**Problem to work on**
Return, from the listing that follows, each line containing the word "click".

**Source information**

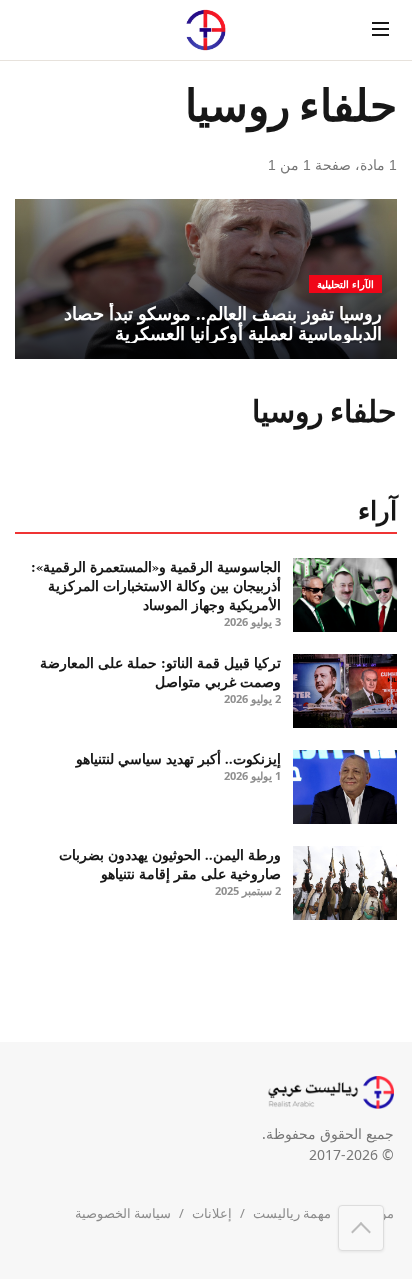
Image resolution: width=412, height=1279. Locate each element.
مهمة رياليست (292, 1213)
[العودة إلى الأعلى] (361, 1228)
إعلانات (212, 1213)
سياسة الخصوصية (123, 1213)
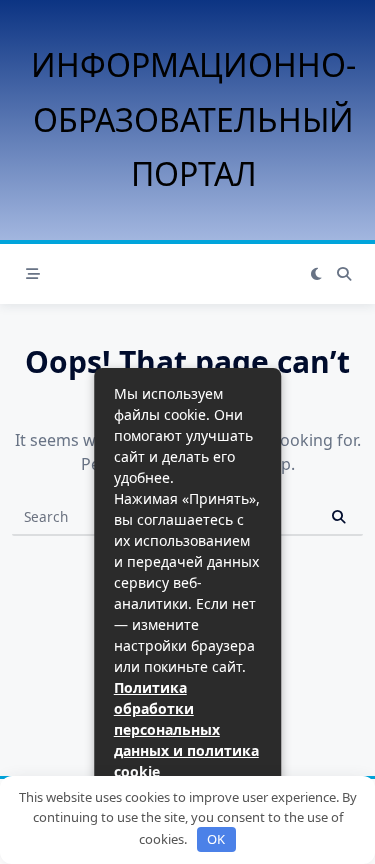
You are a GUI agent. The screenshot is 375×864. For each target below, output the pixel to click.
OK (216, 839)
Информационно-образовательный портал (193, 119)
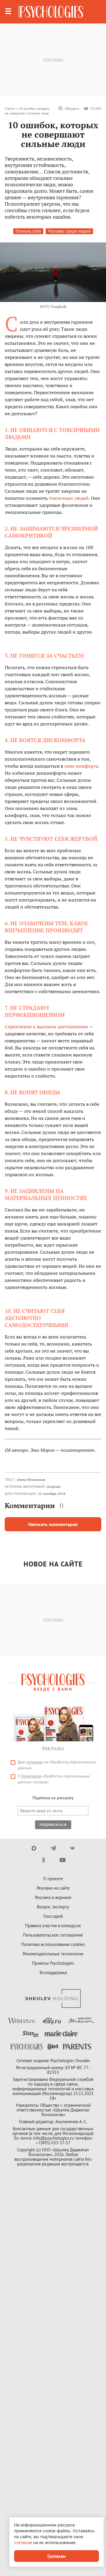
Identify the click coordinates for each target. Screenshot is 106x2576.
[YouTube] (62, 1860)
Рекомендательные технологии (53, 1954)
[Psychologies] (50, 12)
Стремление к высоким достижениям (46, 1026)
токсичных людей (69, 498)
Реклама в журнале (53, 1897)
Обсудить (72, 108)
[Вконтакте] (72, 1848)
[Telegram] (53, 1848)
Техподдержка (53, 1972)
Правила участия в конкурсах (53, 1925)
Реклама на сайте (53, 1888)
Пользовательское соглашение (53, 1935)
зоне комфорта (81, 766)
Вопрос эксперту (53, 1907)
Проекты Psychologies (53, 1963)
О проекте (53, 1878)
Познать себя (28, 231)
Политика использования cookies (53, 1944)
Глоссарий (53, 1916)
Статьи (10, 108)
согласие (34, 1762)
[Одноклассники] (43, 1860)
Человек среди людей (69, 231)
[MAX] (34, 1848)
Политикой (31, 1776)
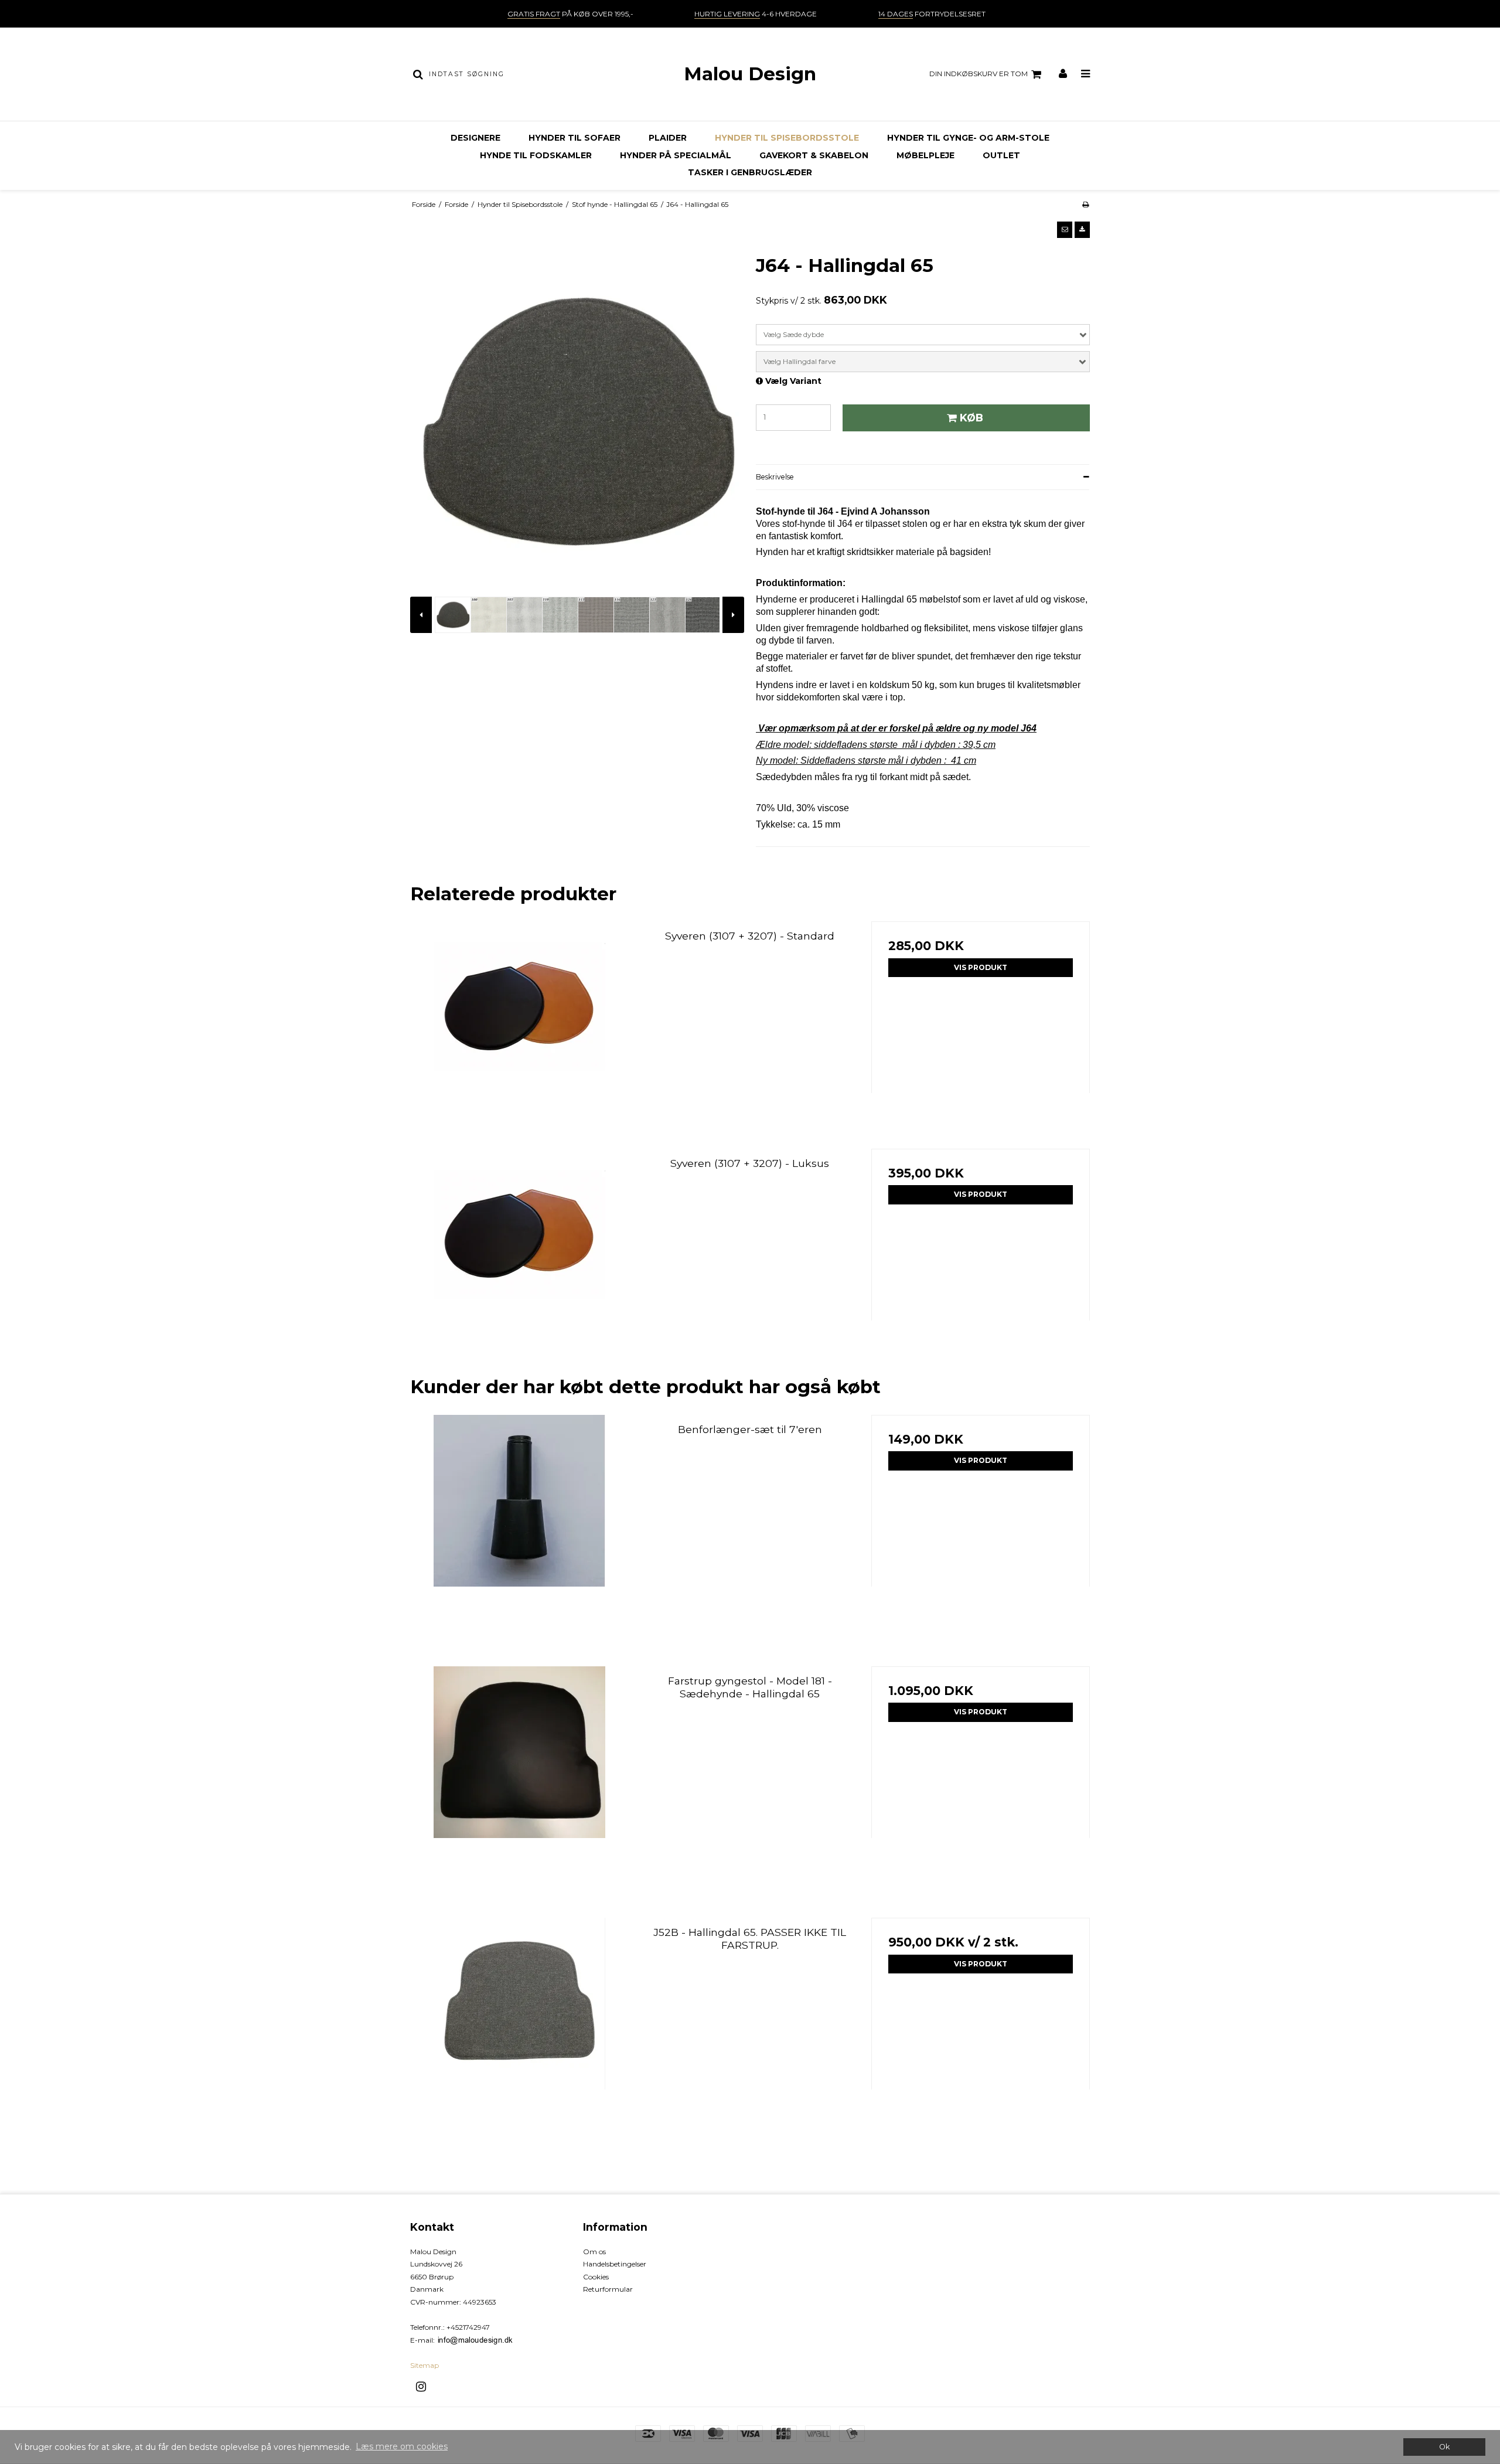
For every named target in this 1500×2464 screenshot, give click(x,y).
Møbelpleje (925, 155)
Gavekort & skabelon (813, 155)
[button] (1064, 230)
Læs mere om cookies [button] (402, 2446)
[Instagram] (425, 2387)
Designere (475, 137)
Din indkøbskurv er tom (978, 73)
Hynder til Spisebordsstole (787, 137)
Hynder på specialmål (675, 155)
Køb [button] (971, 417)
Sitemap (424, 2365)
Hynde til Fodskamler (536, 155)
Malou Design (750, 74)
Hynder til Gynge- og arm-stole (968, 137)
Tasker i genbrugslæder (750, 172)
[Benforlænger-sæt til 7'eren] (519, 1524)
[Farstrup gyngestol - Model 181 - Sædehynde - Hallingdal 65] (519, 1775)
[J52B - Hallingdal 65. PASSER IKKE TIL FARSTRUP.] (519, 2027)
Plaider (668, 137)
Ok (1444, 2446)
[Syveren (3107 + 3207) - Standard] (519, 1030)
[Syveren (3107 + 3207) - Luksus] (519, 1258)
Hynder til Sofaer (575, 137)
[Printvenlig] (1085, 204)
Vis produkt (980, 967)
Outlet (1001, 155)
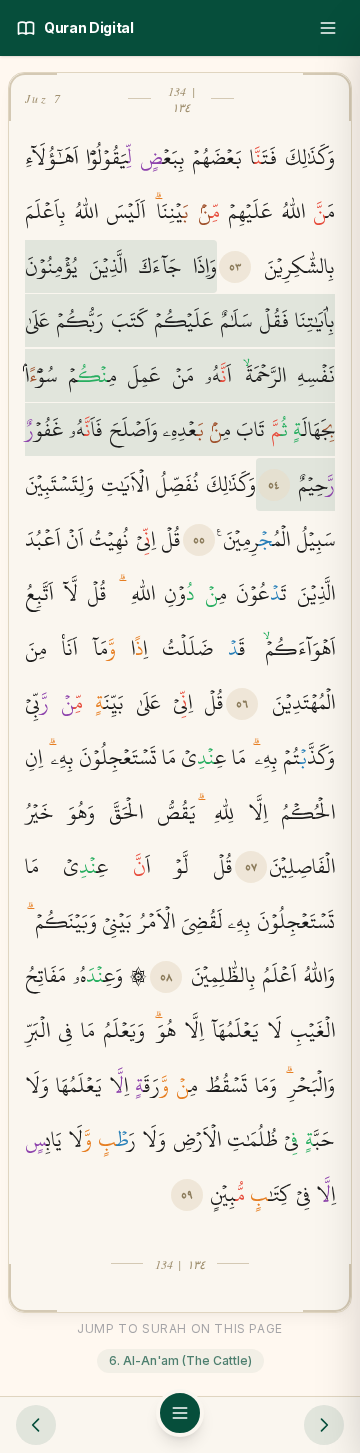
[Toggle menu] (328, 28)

**Final answer**
You are a GUI agent. The screenshot is 375×864. For each target below, output the pixel to click.
Identify the click coordinates for each target. Screenshot is 106x2576.
For every named target in this 1500×2464 screenshot, give click(x,y).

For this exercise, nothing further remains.